Ich nahm bisher folgendes an:

1. die Hyksos sind nicht EIN bestimmtes Volk sondern allgemein westsemitische Kriegernomaden die eine Zeitland Ägypten bedrohten und Teile davon zeitweise beherrschten.

2. die Apiru oder Hebräer sind nicht DIE Hyksos, aber möglicherweise ein Teil davon bzw. als nomadische Wüstenräuber Nachfolger/Nachfahren von ihnen

3. die Juden sind nicht die Hebräer sondern Nachfahren eines Teils der Kanaaniter und ein TEIL oder evtl. teilweise Nachfahren der Hebräer die in Kanaan einwanderten.
 
ich bin jetzt leicht verwirrt!

Ich auch. :winke: Die erwähnten Finkelstein/Silberman sind interessant, weil sie - sicher nicht als erste! - archäologische Befunde vortragen. Es gab im kanaanäischen Bergland drei Besiedlungswellen, wovon hier interessant sind (S. 130):

  • Zweite Besiedlungswelle 2000-1550, ca. 220 Orte nachgewiesen, vermutlich ca. 40.000 Menschen
    • Krise 1550-1150, nur ca. 25 Orte nachgewiesen
  • Dritte Besiedlungswelle 1150-900, ca. 250 Orte nachgewiesen, anfangs vermutlich ca. 45.000 Menschen
Bei beiden Wellen ist es denkmöglich, dass zu den Zuzügler auch Leute aus Ägypten, egal welcher Volkszugehörigkeit, gehörten. Die "Zweiten" konnten von dort aber den Aton-Kult noch nicht mitbringen, und bei den "Dritten" müsste man annehmen, dass sie diesen sozusagen 200 Jahre lang bei sich "verwahrt" und dann mitgenommen haben.

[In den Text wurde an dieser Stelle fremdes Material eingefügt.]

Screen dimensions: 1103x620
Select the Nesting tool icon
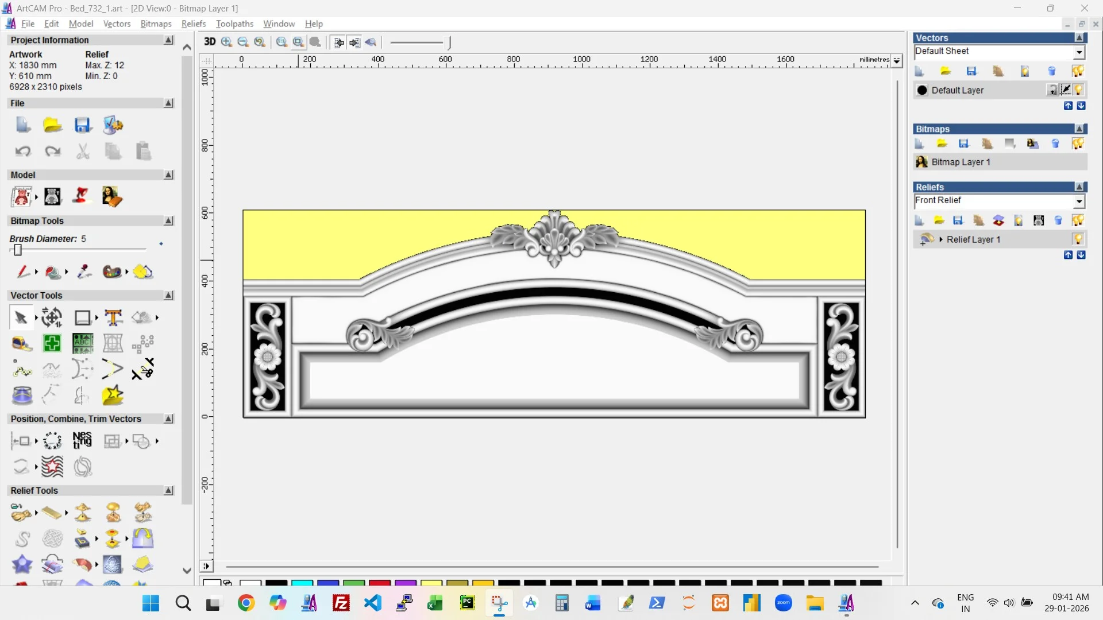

Denkmöglich ist natürlich auch, dass ein Einzelner - nennen wir ihn Mose - irgendwann allein oder in Begleitung Weniger aus Ägypten oder aus irgendeiner anderen Gegend nach Kanaan zog und dort den JHWH-Kult begründete bzw. aus anderen Kulten, mit oder ohne göttliche Offenbarung, "herausdestillierte".